>> Begin DATA

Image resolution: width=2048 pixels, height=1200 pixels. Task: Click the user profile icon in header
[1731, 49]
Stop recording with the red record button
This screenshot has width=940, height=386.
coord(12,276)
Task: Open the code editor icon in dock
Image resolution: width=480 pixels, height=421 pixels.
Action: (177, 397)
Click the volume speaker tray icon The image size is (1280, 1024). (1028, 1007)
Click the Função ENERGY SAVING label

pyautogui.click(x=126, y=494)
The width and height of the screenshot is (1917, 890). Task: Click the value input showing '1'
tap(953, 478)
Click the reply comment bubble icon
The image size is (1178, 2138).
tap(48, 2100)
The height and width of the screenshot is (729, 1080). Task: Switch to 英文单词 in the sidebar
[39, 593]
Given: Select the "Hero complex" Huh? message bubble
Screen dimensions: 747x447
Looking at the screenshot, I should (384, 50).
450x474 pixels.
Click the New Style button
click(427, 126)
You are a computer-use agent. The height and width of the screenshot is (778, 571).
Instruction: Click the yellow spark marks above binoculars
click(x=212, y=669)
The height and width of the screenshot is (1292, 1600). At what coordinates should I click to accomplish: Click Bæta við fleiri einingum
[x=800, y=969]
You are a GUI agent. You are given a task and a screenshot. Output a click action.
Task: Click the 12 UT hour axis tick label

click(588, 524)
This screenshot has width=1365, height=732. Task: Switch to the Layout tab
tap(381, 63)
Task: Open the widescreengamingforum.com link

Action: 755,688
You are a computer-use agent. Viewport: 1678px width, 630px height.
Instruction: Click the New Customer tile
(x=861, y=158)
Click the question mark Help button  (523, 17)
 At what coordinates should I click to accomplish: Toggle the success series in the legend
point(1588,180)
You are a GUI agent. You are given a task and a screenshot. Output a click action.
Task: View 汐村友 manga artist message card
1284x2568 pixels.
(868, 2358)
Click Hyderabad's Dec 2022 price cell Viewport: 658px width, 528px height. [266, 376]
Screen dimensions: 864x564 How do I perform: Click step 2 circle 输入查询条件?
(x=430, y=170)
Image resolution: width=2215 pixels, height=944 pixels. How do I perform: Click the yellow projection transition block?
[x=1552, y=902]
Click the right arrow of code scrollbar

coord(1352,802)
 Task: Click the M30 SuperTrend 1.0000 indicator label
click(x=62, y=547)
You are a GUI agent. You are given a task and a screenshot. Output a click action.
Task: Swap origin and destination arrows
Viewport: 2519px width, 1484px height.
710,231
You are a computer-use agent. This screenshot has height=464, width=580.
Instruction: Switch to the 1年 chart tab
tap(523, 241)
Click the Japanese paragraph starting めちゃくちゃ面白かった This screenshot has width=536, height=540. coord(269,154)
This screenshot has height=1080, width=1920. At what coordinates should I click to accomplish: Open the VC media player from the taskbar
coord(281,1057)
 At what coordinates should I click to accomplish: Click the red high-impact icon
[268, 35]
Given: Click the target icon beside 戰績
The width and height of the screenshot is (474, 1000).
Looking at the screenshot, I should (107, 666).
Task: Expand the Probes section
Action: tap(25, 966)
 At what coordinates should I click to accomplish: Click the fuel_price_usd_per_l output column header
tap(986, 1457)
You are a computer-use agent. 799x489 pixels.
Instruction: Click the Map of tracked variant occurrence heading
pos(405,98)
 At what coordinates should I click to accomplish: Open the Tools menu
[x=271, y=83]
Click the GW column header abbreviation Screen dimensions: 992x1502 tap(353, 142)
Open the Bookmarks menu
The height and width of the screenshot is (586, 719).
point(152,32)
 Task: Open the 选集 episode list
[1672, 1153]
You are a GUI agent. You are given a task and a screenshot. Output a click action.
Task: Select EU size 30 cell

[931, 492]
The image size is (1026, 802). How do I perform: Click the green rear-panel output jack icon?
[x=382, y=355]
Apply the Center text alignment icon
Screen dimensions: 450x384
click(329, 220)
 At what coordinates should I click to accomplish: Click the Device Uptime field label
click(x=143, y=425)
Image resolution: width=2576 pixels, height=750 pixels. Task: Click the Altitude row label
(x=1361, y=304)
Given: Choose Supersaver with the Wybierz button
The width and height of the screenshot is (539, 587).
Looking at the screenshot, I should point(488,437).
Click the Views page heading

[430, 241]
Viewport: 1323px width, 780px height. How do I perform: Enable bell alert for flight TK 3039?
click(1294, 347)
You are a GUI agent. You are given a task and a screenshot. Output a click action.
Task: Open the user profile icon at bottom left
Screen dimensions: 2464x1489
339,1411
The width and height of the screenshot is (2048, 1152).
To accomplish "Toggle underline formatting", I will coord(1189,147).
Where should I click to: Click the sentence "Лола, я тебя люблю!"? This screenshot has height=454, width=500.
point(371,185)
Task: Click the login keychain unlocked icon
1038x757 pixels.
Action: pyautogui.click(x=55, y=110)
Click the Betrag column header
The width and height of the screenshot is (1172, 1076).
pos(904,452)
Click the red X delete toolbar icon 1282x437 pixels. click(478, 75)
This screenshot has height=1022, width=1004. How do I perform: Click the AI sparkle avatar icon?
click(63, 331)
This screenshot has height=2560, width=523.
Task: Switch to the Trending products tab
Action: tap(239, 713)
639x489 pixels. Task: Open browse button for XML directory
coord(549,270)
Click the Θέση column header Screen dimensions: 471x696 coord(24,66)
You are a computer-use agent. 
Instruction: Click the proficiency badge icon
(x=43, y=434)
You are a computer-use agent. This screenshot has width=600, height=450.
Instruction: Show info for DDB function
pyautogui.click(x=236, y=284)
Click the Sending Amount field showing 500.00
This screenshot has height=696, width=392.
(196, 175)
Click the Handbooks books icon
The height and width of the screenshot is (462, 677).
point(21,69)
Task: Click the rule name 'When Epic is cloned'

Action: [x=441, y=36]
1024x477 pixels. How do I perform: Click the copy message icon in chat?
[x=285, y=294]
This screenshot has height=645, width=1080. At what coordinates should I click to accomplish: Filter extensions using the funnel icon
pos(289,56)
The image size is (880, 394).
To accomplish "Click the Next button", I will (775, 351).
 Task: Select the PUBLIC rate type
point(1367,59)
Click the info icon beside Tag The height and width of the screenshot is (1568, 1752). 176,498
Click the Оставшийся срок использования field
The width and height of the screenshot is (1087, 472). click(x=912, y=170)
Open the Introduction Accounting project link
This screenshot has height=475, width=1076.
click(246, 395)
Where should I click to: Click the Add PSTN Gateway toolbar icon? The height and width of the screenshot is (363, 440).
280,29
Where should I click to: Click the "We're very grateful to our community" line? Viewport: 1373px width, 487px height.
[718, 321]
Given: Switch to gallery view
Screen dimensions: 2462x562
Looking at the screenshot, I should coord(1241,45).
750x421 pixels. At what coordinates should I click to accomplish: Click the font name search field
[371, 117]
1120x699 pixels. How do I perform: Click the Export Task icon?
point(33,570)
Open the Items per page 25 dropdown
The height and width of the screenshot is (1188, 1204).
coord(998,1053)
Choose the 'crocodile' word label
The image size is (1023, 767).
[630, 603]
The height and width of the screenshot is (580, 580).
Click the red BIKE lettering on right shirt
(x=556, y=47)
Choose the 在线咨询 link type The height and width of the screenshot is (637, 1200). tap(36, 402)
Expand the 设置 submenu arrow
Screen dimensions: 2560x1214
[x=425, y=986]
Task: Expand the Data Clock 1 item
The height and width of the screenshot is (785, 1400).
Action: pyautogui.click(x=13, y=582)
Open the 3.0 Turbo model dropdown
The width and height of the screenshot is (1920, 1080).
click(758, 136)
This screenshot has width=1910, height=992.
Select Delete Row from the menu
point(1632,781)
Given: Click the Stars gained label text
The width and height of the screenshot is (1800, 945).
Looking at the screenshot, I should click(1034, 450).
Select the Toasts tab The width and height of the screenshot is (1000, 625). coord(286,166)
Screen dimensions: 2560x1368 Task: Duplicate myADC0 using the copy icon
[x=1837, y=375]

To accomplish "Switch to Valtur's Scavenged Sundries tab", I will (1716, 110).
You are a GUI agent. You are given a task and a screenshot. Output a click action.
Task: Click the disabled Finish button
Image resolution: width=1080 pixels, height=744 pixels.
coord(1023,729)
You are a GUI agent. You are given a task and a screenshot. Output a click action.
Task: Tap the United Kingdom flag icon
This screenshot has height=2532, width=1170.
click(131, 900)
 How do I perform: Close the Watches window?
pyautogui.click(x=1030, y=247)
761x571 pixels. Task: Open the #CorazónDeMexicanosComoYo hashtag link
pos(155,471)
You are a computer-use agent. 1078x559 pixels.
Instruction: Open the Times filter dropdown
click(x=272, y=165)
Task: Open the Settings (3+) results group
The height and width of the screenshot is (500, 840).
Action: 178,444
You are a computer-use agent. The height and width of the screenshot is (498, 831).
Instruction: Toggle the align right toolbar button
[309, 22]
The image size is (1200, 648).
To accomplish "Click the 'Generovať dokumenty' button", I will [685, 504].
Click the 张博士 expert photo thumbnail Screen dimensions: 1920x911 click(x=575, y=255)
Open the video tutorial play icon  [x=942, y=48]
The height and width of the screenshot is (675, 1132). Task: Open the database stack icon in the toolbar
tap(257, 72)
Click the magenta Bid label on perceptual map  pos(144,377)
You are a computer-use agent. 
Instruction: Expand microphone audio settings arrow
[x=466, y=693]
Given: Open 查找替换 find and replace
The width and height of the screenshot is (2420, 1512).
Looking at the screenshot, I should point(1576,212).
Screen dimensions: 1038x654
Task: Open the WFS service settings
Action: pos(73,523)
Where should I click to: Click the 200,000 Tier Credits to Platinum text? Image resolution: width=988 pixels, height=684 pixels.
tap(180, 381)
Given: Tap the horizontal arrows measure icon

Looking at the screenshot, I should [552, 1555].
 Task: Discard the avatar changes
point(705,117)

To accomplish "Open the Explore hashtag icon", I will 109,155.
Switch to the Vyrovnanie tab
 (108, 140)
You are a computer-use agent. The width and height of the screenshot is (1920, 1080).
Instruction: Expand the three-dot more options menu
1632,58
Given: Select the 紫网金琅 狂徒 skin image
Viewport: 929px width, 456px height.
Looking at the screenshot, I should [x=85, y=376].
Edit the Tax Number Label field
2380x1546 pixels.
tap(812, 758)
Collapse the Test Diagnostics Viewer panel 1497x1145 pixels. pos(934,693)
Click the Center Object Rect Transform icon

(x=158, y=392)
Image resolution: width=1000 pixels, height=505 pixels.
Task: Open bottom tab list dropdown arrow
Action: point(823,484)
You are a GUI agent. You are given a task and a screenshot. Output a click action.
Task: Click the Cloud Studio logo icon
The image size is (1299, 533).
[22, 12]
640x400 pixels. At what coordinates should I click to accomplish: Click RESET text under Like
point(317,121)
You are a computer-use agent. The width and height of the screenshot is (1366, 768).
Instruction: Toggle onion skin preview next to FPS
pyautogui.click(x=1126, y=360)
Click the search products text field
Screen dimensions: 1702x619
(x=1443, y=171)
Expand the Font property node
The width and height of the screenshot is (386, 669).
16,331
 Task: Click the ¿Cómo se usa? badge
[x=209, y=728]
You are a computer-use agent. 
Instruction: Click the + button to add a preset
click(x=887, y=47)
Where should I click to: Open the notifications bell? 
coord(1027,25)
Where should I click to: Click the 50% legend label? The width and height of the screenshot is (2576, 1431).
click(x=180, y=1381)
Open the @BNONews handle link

>> End DATA

(PROBLEM) Rewrite the stretch of records from the start through the line containing "[x=800, y=969]", putting "Goal:" wherever "Task:" appears and keeping everything else the same.

(OUTPUT BELOW)
Image resolution: width=2048 pixels, height=1200 pixels. Goal: Click the user profile icon in header
[1731, 49]
Stop recording with the red record button
This screenshot has width=940, height=386.
coord(12,276)
Goal: Open the code editor icon in dock
Image resolution: width=480 pixels, height=421 pixels.
Action: (177, 397)
Click the volume speaker tray icon The image size is (1280, 1024). (1028, 1007)
Click the Função ENERGY SAVING label

pyautogui.click(x=126, y=494)
The width and height of the screenshot is (1917, 890). Goal: Click the value input showing '1'
tap(953, 478)
Click the reply comment bubble icon
The image size is (1178, 2138).
tap(48, 2100)
The height and width of the screenshot is (729, 1080). Goal: Switch to 英文单词 in the sidebar
[39, 593]
Given: Select the "Hero complex" Huh? message bubble
Screen dimensions: 747x447
Looking at the screenshot, I should (384, 50).
450x474 pixels.
Click the New Style button
click(427, 126)
You are a computer-use agent. The height and width of the screenshot is (778, 571).
Instruction: Click the yellow spark marks above binoculars
click(x=212, y=669)
The height and width of the screenshot is (1292, 1600). At what coordinates should I click to accomplish: Click Bæta við fleiri einingum
[x=800, y=969]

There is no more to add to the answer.